INSTRUCTIONS →
**a.** List every study citation (author and year) that appears in the passage on brain imaging in children.
**b.** In the passage on brain imaging in children, rewrite the paragraph beginning "Tangible steps towards improving reliability" as a short list that keeps its main facts.
**c.** Carry on the passage on brain imaging in children from its last sentence, picking up where it ends.

Start of PASSAGE SHOWN

Tangible steps towards improving reliability in developmental samples include reducing motion in the scanner (e.g., by prioritizing participant comfort and offering breaks), structuring additional test-retest scans into the protocol with minimal time between measurements, and utilizing multiple imaging modalities in acquisition, processing, and analysis (Herting et al., 2018). For example, studies combining anatomical and functional markers of neural connectivity (e.g., DTI and fMRI, respectively) have elucidated crucial information regarding the development and maturation of brain networks in children (Supekar et al., 2010), and brain-based age prediction has been shown to improve when using multimodal neuroimaging data (Liem et al., 2017). Overall, utilizing multimodal imaging provides a rich and multidimensional view into the developing brain, while the combination of various sources of measurement mitigates risk for spurious, noise-based findings.

End of PASSAGE SHOWN
Start of COLLECTED DATA

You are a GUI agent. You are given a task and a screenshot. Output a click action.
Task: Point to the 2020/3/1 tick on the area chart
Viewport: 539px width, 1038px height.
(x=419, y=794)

End of COLLECTED DATA

ANSWERS BY TASK →
**a.**
Herting et al., 2018
Supekar et al., 2010
Liem et al., 2017

**b.**
- Steps to improve reliability in developmental samples (Herting et al., 2018):
  - Reduce motion in the scanner, for example by putting participant comfort first and offering breaks.
  - Build extra test-retest scans into the protocol, with little time between measurements.
  - Use multiple imaging modalities in acquisition, processing, and analysis.
- Studies that combined DTI (anatomical) and fMRI (functional) markers of connectivity have revealed key information about how brain networks develop in children (Supekar et al., 2010).
- Brain-based age prediction improves with multimodal imaging data (Liem et al., 2017).
- Overall, multimodal imaging gives a rich, multidimensional view of the developing brain, and combining several sources of measurement lowers the risk of false, noise-based findings.

**c.**
Finally, a strong strategy for increasing replicability and generalizability of findings is to recruit a large, diverse participant sample. Smaller sample size increases the chance of spurious or non-generalizable findings, and even a minimum of 100 participants can fall short of perfect reliability (Turner et al., 2018). A thorough and well-powered examination of individual differences in the developmental risk for anxiety requires adequate sampling from a diverse pool of youth across a continuum of anxiety.
4. Conclusion
Anxiety is common among many developing youth, greatly impairs functioning, and only tends to worsen in severity following adolescence (Beesdo et al., 2009; Bittner et al., 2007; Broeren et al., 2013; Kessler et al., 2007; Merikangas et al., 2010). Furthermore, the threat-related brain processes identified in anxiety directly conflict with typical adolescent behaviors such as increased risk taking and exploration (Casey et al., 2008). How does the simultaneous development of fronto-amygdala and fronto-striatal circuits affect attention and anxiety in adolescence? Are anxious youth who demonstrate concurrent activity in the amygdala and the VS during risk taking more prone to risky behavior, thereby achieving a more normative functioning in adolescence? Examination of this adolescent paradox—the rise of both sensation seeking and anxiety in adolescence—is crucial for answering the open questions regarding how anxiety manifests in adolescence, and for identifying targeted and effective methods and timepoints for treatment. A prospective longitudinal study of youth at risk for anxiety that tracks approach and avoidance motivations, risk taking, and mental health in the journey through puberty is necessary to answer these crucial questions regarding risk and resilience and to aid adolescents tormented by clinical anxiety.